Institution Identifiers

  • UNITID: Unique institution identifier
  • INSTNM: Institution name
  • YEAR: Academic year

Enrollment Metrics

  • UGDS: Total undergraduate enrollment
  • UG: Number of undergraduates
  • GRAD: Number of graduate students

Admissions

  • ADM_RATE: Admission rate (0-1)
  • ADM_RATE_ALL: Overall admission rate
  • SATVRMID: SAT verbal midpoint
  • SATMTMID: SAT math midpoint
  • SATWRMID: SAT writing midpoint
  • ACTCMMID: ACT cumulative midpoint
  • ACTENMID: ACT English midpoint
  • ACTMTMID: ACT math midpoint
  • ACTWRMID: ACT writing midpoint

Completion Rates

  • C150_4: 150% completion rate (6 years for 4-year programs)
  • C200_4: 200% completion rate (8 years)

Tuition and Costs

  • TUITIONFEE_IN: In-state tuition and fees
  • TUITIONFEE_OUT: Out-of-state tuition and fees
  • TUITIONFEE_PROG: Program-specific tuition

Student Body Demographics

  • UGDS_WHITE: Percentage of white undergraduates
  • UGDS_BLACK: Percentage of Black undergraduates
  • UGDS_HISP: Percentage of Hispanic undergraduates
  • UGDS_ASIAN: Percentage of Asian undergraduates
  • UGDS_AIAN: Percentage of American Indian/Alaska Native undergraduates
  • UGDS_NHPI: Percentage of Native Hawaiian/Pacific Islander undergraduates
  • UGDS_2MOR: Percentage of two or more races undergraduates
  • UGDS_NRA: Percentage of non-resident alien undergraduates
  • UGDS_UNKN: Percentage of race/ethnicity unknown undergraduates

Financial Aid

  • PCTPELL: Percentage of students receiving Pell Grants
  • PCTFLOAN: Percentage of students receiving federal loans

Institutional Characteristics

  • CONTROL: Institution control (public/private)
  • HIGHDEG: Highest degree awarded
  • REGION: Geographic region
  • LOCALE: Urban/rural classification

Dataset Information

Get Summary Statistics

from msuthemes import get_bigten_summary

# Get summary of the dataset
summary = get_bigten_summary()
print(summary)

Get Dataset Metadata

from msuthemes import get_dataset_info

# Get information about the dataset
info = get_dataset_info()
print(info['description'])
print(info['source'])
print(info['years'])
print(info['institutions'])

List Available Datasets

from msuthemes import list_available_datasets

# List all available datasets (currently just BigTen.csv)
datasets = list_available_datasets()
print(datasets)

Analysis Examples

from msuthemes import load_bigten_data, bigten_palette, theme_msu
import matplotlib.pyplot as plt

# Setup
theme_msu()

# Load data
df = load_bigten_data(columns=['INSTNM', 'YEAR', 'ADM_RATE'])

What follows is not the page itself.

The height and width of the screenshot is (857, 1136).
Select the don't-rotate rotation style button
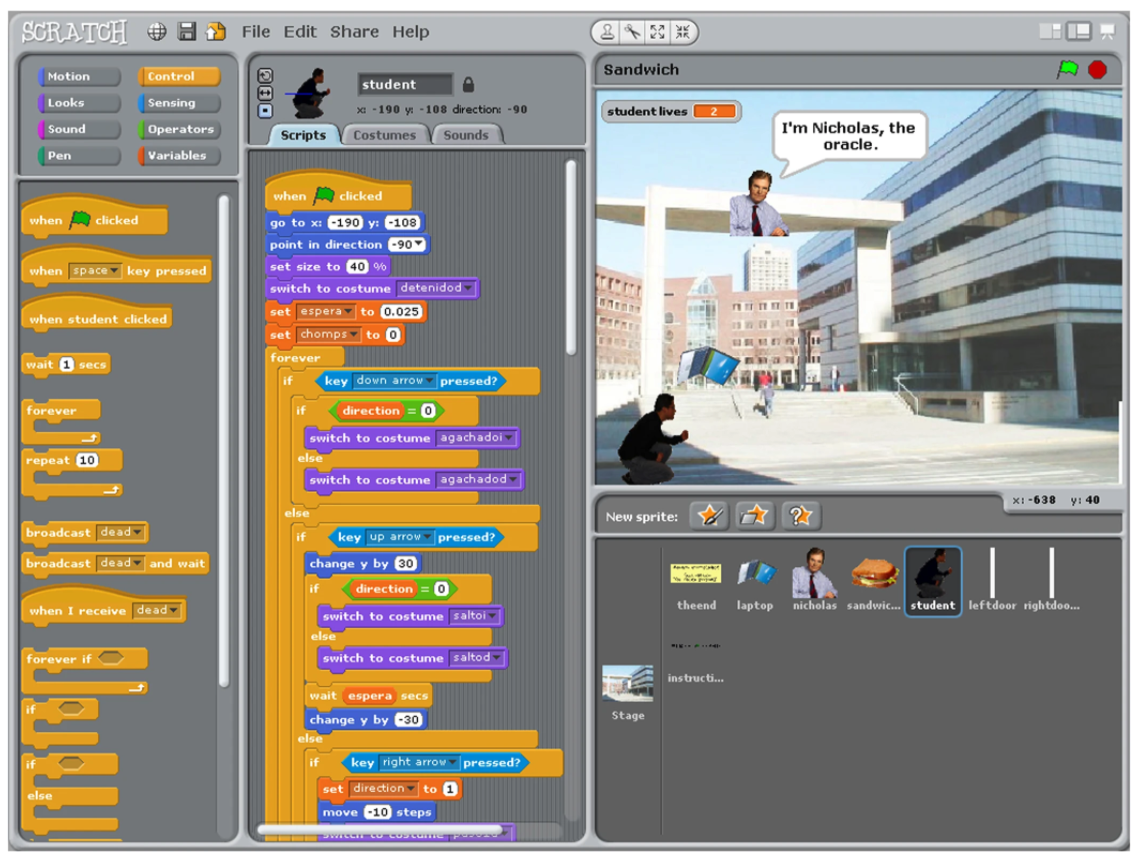pos(265,110)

# Filter to recent years and select schools
schools = ['Michigan State', 'Michigan', 'Wisconsin']
df_filtered = df[
    (df['INSTNM'].isin(schools)) &
    (df['YEAR'] >= 2010)
]

# Plot
colors = bigten_palette(schools)
fig, ax = plt.subplots(figsize=(10, 6))

for school, color in zip(schools, colors):
    school_data = df_filtered[df_filtered['INSTNM'] == school]
    ax.plot(school_data['YEAR'],
            school_data['ADM_RATE'] * 100,
            color=color,
            linewidth=2.5,
            marker='o',
            label=school)

ax.set_xlabel('Year')
ax.set_ylabel('Admission Rate (%)')
ax.set_title('Admission Rate Trends')
ax.legend()
ax.grid(True, alpha=0.3)

plt.tight_layout()
plt.show()

Enrollment Comparison

from msuthemes import load_bigten_data, bigten_palette, theme_msu
import matplotlib.pyplot as plt

# Setup
theme_msu()

# Load most recent year
df = load_bigten_data(years=[2023], columns=['INSTNM', 'UGDS'])

# Sort by enrollment
df_sorted = df.sort_values('UGDS', ascending=True)

# Get colors
colors = bigten_palette(df_sorted['INSTNM'].tolist())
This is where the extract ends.